**Task brief**
Echo each line of the data below word for word, without changing or leaving out anything.

Records from a dataset:
------------------------------------------------------------
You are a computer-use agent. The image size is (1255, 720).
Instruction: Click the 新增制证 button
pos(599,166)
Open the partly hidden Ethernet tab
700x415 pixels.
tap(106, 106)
------------------------------------------------------------
**Solution for this problem**
You are a computer-use agent. The image size is (1255, 720).
Instruction: Click the 新增制证 button
pos(599,166)
Open the partly hidden Ethernet tab
700x415 pixels.
tap(106, 106)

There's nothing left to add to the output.